Excerpted data Start Marker
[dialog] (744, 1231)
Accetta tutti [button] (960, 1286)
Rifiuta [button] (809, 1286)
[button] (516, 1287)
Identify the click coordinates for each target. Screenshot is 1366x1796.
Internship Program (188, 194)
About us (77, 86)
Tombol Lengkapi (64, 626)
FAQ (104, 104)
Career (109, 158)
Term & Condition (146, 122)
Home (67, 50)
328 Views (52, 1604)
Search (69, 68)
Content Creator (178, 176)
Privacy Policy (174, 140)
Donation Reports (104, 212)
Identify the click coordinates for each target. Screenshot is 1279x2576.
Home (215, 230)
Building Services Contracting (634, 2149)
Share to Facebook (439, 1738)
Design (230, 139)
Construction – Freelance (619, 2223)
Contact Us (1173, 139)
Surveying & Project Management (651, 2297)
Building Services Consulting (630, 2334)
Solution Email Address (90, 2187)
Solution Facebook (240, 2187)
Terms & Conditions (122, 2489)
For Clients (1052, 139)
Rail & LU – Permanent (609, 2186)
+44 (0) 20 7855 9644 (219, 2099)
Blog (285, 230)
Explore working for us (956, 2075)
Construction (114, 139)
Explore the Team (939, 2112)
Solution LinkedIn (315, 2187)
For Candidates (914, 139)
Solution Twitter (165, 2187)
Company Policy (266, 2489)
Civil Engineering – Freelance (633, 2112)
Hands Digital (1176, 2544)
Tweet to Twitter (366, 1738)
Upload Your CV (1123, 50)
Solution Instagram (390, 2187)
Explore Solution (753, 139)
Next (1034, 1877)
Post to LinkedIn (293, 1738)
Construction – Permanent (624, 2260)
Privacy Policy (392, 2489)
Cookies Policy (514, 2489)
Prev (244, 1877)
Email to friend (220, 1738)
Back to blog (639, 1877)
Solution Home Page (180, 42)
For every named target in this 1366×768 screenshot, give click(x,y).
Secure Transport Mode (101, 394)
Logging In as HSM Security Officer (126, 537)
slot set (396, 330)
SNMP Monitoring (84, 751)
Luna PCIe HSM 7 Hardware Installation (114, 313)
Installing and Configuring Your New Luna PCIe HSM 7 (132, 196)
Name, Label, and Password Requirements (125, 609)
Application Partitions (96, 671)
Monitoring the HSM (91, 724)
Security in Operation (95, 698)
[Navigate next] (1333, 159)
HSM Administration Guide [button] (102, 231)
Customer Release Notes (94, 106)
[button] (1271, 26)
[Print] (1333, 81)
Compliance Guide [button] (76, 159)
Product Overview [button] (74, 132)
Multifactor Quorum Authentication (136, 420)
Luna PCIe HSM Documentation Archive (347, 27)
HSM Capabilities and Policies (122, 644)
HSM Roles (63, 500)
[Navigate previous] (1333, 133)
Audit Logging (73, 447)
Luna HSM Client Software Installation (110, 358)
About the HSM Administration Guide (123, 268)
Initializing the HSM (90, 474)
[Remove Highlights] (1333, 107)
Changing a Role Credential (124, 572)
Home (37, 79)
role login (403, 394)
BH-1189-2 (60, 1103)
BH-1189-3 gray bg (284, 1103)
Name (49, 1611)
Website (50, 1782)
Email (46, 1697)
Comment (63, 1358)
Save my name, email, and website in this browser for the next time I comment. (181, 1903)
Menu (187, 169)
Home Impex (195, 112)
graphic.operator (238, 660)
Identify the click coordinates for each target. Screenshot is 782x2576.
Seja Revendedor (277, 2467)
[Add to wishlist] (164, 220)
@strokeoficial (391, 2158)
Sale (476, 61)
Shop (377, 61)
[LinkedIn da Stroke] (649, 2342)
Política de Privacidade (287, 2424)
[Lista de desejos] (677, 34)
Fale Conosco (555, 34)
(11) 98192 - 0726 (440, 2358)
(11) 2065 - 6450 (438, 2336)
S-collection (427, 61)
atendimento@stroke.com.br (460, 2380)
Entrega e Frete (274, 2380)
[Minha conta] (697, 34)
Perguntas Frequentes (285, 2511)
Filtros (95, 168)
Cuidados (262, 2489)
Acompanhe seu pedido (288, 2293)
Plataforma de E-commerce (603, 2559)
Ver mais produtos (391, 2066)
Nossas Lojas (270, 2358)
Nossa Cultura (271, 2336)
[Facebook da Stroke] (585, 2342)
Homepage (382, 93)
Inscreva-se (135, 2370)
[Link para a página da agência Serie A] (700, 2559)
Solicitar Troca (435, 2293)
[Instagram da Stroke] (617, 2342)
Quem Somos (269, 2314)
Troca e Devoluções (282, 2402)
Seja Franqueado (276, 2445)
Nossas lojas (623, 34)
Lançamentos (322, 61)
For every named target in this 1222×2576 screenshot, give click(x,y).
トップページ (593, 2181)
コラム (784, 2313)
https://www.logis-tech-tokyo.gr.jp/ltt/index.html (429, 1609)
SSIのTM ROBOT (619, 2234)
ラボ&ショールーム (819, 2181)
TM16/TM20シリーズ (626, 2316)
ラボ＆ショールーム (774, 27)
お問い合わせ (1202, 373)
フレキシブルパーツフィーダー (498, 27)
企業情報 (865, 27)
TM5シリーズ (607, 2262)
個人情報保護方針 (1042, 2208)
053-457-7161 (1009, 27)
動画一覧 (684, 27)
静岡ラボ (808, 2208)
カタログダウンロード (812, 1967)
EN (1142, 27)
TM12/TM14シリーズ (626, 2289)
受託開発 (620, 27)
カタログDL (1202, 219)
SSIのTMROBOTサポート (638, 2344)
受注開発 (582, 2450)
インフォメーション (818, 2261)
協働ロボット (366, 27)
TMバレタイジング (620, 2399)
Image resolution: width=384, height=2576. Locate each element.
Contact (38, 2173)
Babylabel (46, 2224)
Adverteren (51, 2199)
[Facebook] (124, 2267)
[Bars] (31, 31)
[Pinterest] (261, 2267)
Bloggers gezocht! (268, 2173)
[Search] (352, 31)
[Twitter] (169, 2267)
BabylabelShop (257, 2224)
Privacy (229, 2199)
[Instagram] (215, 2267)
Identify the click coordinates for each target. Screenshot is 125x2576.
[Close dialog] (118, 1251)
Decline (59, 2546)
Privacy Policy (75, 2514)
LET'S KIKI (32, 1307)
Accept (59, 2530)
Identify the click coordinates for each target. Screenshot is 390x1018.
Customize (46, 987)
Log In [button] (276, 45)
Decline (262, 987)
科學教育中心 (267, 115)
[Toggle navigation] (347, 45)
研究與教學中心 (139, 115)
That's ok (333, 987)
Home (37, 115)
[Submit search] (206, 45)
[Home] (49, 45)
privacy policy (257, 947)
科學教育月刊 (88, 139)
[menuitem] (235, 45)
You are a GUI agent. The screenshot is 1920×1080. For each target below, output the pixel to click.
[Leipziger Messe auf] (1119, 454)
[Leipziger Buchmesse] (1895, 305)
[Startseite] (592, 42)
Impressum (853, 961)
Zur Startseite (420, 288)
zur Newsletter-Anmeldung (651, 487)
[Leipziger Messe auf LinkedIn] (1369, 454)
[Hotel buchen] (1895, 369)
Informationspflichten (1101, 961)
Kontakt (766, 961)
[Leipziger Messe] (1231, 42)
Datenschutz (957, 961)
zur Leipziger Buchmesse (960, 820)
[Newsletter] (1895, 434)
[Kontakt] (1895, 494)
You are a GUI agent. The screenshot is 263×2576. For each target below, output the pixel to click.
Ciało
Excerpted data End Marker
Action item:
Among the entries above, find the line with "9644 (219, 2099)" and the line with "About the HSM Administration Guide (123, 268)"; give again exactly these two lines and all lines between them.

Output for this task:
+44 (0) 20 7855 9644 (219, 2099)
Blog (285, 230)
Explore working for us (956, 2075)
Construction (114, 139)
Explore the Team (939, 2112)
Solution LinkedIn (315, 2187)
For Candidates (914, 139)
Solution Twitter (165, 2187)
Company Policy (266, 2489)
Civil Engineering – Freelance (633, 2112)
Hands Digital (1176, 2544)
Tweet to Twitter (366, 1738)
Upload Your CV (1123, 50)
Solution Instagram (390, 2187)
Explore Solution (753, 139)
Next (1034, 1877)
Post to LinkedIn (293, 1738)
Construction – Permanent (624, 2260)
Privacy Policy (392, 2489)
Cookies Policy (514, 2489)
Prev (244, 1877)
Email to friend (220, 1738)
Back to blog (639, 1877)
Solution Home Page (180, 42)
For every named target in this 1366×768 screenshot, give click(x,y).
Secure Transport Mode (101, 394)
Logging In as HSM Security Officer (126, 537)
slot set (396, 330)
SNMP Monitoring (84, 751)
Luna PCIe HSM 7 Hardware Installation (114, 313)
Installing and Configuring Your New Luna PCIe HSM 7 (132, 196)
Name, Label, and Password Requirements (125, 609)
Application Partitions (96, 671)
Monitoring the HSM (91, 724)
Security in Operation (95, 698)
[Navigate next] (1333, 159)
HSM Administration Guide [button] (102, 231)
Customer Release Notes (94, 106)
[button] (1271, 26)
[Print] (1333, 81)
Compliance Guide [button] (76, 159)
Product Overview [button] (74, 132)
Multifactor Quorum Authentication (136, 420)
Luna PCIe HSM Documentation Archive (347, 27)
HSM Capabilities and Policies (122, 644)
HSM Roles (63, 500)
[Navigate previous] (1333, 133)
Audit Logging (73, 447)
Luna HSM Client Software Installation (110, 358)
About the HSM Administration Guide (123, 268)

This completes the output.